Si le côté créatif est assurément plus présent que sur la Spark, faire toutes les modifications sur l'écran de l'iPad et dessiner sur une feuille de papier, reste déroutant. Il faut jongler entre les supports, et surtout, faire abstraction des sensations quand on choisit l'outil pinceau alors qu'on dessine au stylo bille... Mieux vaut avoir des bagues additionnelles et utiliser des outils en accord avec ceux sélectionnés dans l'application.
Les options de sauvegarde sont complètes. On a en effet le choix entre les formats PNG, JPG, MP4, PSD et SVG, dont on peut paramétrer la résolution d'export. MP4 oui, vous avez bien lu. Parce que la Slate propose une fonction très sympathique d'historique vidéo du dessin, c'est-à-dire une vidéo où l'on voit tout le dessin se former progressivement, des premiers coups de crayon jusqu'à la touche finale. Pour ce qui est du partage, pas de plate-forme dédiée ici, mais un partenariat avec le Creative Cloud d'Adobe.
Conclusion
En dépit de défauts pénalisants comme la détection hasardeuse du stylo et l'absence de prise en charge de la pression, cette Slate demeure un produit sympathique. Elle est en fin de compte assez différente de la Spark. Le modèle de Wacom est un folio connecté, orienté prise de notes sur carnet avec possibilité d'OCR et partage tous azimuts ; ici, il faut voir un accessoire pour iPad qui permet de déporter du dessin numérique. Point de stylet actif directement sur l'écran de la tablette, mais une mine ou une bille sur une feuille. Ça signifie zéro latence et surtout de vraies sensations avec le papier. La prise en charge des feuilles volantes et la possibilité d'adjoindre de simples bagues magnétiques sur plus ou moins tout type de stylo, crayon, feutre ou pinceau sont de réels atouts, qui rendent la solution cohérente.Imagink remplit bien son rôle, et même si ce n'est pas toujours ergonomique de jongler entre sa Slate et les réglages d'outils sur l'iPad, on apprécie le soutien créatif de l'application. En revanche, il est dommage que la Slate se limite à l'univers iOS. Iskn dit travailler sur des versions PC et Mac pour septembre 2016, puis plancher sur Android ensuite. Autrement dit, il ne va pas falloir trop être pressé si vous préférez l'écosystème Google.

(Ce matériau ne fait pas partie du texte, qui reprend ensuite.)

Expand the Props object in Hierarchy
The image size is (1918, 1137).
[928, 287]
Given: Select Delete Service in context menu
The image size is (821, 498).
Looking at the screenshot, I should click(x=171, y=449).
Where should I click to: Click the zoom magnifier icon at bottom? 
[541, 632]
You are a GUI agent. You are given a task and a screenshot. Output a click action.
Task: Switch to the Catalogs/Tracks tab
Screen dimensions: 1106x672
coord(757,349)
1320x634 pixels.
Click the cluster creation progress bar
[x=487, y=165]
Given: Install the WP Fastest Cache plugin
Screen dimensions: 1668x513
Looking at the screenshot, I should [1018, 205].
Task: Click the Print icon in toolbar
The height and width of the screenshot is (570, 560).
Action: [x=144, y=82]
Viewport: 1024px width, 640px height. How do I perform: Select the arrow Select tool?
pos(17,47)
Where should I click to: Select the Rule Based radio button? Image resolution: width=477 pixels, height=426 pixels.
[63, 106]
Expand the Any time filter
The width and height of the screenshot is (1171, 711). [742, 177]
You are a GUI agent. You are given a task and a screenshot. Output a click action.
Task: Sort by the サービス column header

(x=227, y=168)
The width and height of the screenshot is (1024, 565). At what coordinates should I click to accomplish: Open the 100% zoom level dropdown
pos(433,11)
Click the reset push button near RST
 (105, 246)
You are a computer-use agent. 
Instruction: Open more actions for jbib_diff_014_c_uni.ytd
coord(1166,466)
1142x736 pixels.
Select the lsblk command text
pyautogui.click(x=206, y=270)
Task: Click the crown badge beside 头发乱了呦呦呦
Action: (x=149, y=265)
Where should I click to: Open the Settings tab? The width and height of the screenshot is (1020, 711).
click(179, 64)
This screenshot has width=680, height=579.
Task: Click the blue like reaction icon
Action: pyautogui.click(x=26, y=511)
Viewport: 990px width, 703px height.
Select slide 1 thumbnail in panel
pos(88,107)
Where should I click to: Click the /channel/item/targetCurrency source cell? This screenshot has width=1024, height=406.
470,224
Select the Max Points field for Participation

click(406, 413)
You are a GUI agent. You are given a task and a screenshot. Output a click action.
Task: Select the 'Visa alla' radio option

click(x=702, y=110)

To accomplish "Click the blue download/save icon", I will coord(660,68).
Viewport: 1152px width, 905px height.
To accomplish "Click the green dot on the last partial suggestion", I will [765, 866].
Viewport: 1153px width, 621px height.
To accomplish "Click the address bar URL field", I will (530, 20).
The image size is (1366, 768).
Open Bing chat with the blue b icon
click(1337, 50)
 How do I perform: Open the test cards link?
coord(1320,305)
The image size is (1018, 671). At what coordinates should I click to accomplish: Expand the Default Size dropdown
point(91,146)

Enfin, reste la question du prix. A 159 euros pour la tablette, les quatre clips et le stylo bille, iskn se positionne au même tarif que Wacom. C'est peut-être un peu cher en l'absence d'un vrai folio et surtout, sans fournir au moins une bague The Ring de base, tant cet accessoire fait partie de la logique du système. Ceci étant dit, les alternatives de ce type ne courent pas les rues.